▸ **Consignes de travail**
1. D'après l'extrait sur l'autochtonie, pourquoi l'ordre métaphorique du passage où « la femme » imite « la terre » donne-t-il à voir sa propre subversion ? Répondez en une à trois phrases.
2. Poursuivez l'extrait sur l'autochtonie à partir de sa dernière phrase, dans le même registre.

▸ **Extrait fourni**
16Remarquons ici combien la langue est rebelle à l’autochtonie : sa polysémie, mais aussi sa syntaxe, glissent du différent (ou du refoulé) derrière le sens obvie. C’est le cas, bien sûr, pour le passage du Ménexene, dans lequel il est dit que « ce n’est pas la terre qui a imité la femme dans la conception et la génération, mais la femme la terre ». L’ordre métaphorique donne ici à voir, si l’on sait lire, sa propre subversion : le signifiant générationnel rend possible l’assimilation de la terre à la femme, et donc la fiction d’une imitation de la première par la seconde26. Cette inversion de la séquence analogique, qui se révèle si l’on résiste aux effets de sens, consonne d’ailleurs étrangement avec le mouvement même de la temporalité autochtone, toujours dans un va-et-vient qui inverse et finalement annule l’avant et l’après, ainsi que les degrés dans lesquels l’autre vient, à chaque étape, comme inévitablement se loger. Sans doute y a-t-il là un aveu de déchirement profond, fondamental, qui conduirait à méditer sur le lien entre l’origine et la mort, comme moments d’altérité absolue, à la fois fondamentale et fondatrice, aucune des deux ne pouvant, sans que les mots ou le regard ne bronchent, être saisie dans son avènement27.

▸ **Entrées d'un jeu de données**
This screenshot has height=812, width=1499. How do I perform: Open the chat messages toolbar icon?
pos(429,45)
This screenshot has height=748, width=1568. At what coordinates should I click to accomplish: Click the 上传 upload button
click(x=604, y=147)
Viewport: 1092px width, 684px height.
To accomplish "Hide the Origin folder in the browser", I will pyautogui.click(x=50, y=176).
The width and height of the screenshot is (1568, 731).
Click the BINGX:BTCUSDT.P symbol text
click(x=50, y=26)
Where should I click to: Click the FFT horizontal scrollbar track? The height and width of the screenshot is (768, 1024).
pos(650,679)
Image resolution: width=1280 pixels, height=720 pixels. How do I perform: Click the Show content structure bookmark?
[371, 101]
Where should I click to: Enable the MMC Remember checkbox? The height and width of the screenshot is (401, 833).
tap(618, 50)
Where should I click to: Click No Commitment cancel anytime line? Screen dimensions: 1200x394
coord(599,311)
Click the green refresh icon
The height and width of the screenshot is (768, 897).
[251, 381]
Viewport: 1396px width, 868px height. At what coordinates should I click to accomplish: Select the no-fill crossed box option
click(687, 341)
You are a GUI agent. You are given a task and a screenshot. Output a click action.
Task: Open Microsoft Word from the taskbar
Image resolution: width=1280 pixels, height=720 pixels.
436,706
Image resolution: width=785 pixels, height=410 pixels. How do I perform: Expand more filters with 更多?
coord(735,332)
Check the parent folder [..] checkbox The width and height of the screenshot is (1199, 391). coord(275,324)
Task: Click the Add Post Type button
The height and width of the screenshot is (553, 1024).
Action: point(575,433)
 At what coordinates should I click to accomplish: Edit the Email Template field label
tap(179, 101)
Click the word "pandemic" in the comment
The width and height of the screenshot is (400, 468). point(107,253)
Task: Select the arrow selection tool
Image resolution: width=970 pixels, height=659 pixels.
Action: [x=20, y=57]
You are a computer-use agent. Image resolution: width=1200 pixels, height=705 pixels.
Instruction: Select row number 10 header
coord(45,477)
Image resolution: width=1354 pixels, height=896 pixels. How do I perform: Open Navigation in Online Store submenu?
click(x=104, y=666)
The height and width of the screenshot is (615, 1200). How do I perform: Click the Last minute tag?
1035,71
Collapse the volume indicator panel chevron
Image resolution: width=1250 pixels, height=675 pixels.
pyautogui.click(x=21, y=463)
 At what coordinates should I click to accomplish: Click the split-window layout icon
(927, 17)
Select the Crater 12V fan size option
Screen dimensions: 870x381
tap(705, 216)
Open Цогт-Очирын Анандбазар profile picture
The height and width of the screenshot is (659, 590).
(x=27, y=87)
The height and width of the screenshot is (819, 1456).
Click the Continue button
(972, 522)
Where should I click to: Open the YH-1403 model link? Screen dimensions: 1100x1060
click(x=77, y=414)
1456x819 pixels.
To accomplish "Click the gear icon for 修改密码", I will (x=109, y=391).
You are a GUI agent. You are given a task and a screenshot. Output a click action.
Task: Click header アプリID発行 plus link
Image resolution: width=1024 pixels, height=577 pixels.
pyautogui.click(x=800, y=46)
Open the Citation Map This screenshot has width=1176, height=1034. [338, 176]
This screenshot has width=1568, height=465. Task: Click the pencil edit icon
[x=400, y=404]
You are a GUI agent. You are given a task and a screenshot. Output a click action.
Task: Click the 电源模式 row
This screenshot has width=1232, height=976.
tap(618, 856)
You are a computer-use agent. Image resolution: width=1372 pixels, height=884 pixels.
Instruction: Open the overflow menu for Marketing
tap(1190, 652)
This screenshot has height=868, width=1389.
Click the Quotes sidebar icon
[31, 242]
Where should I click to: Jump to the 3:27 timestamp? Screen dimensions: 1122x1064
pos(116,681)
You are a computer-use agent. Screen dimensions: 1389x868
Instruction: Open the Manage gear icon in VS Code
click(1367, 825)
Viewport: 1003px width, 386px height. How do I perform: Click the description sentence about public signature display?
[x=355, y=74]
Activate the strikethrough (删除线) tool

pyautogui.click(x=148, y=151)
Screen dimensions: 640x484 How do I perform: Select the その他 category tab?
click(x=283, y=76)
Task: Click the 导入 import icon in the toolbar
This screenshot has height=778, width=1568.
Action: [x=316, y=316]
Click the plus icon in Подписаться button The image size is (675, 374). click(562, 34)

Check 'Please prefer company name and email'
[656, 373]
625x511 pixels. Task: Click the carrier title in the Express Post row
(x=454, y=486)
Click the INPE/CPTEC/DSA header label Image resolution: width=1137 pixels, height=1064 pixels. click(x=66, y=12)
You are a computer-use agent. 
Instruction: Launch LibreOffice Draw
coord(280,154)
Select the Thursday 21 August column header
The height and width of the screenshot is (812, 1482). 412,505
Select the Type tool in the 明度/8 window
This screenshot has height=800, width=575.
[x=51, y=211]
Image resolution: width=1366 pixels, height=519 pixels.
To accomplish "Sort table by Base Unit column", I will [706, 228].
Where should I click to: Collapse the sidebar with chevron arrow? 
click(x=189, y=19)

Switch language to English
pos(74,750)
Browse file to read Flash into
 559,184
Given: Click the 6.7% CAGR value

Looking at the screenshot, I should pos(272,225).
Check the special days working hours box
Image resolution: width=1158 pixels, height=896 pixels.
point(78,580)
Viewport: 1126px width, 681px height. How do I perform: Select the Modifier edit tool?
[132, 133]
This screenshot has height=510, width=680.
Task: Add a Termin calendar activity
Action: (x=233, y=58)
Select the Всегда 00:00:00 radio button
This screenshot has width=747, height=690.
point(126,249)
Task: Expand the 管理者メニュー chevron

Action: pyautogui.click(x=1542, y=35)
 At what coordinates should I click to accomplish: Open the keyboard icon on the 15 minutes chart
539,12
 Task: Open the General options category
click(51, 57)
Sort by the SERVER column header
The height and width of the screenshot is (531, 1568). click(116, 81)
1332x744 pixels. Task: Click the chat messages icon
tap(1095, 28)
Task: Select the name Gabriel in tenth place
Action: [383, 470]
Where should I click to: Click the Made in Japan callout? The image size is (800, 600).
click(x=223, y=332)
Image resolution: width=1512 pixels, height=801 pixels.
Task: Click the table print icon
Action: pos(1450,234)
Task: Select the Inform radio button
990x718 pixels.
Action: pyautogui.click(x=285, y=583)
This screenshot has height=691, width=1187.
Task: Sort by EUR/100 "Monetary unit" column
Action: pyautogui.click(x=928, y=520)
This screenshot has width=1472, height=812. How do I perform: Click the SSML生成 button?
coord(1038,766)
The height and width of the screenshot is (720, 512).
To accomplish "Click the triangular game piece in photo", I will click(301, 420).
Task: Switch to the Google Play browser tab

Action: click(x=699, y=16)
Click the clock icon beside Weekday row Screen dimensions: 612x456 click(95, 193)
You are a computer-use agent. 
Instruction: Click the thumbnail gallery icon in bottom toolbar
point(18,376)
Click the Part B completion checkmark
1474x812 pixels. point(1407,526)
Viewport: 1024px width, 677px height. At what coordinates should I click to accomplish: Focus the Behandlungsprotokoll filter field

▸ **Réponses par consigne**
1. C'est le signifiant générationnel qui rend possible l'assimilation de la terre à la femme. C'est donc aussi lui qui rend possible la fiction selon laquelle la femme imiterait la terre.

2.
17Mais l’enjeu est aussi celui de la différence, et d’abord de la différence sexuelle. Étroits sont les rapports entre la question grecque de l’autochtonie et celle du féminin : d’abord, parce que toute pensée mythique de l’origine amène à s’interroger sur celle de l’un et de l’autre sexe ; ensuite, parce qu’à l’échelle de l’individu, surgit la figure maternelle ; enfin, parce que toute croyance autochtone ou toute pensée du féminin conduit à affronter le problème de l’altérité. Or, dans le grand débat qui porte sur la relation entre origine et altérité ou différenciation, il est des spécialistes de la Grèce ancienne pour nier que l’autochtonie athénienne se construise sur l’exclusion politique du féminin : c’est le cas de Marcel Detienne, récemment revenu sur ce point et sur une polémique qui l’opposa, dès la parution des Enfants d’Athéna, à Nicole Loraux28. L’argumentation repose en majeure partie sur l’interprétation des fragments de Érechthée d’Euripide29.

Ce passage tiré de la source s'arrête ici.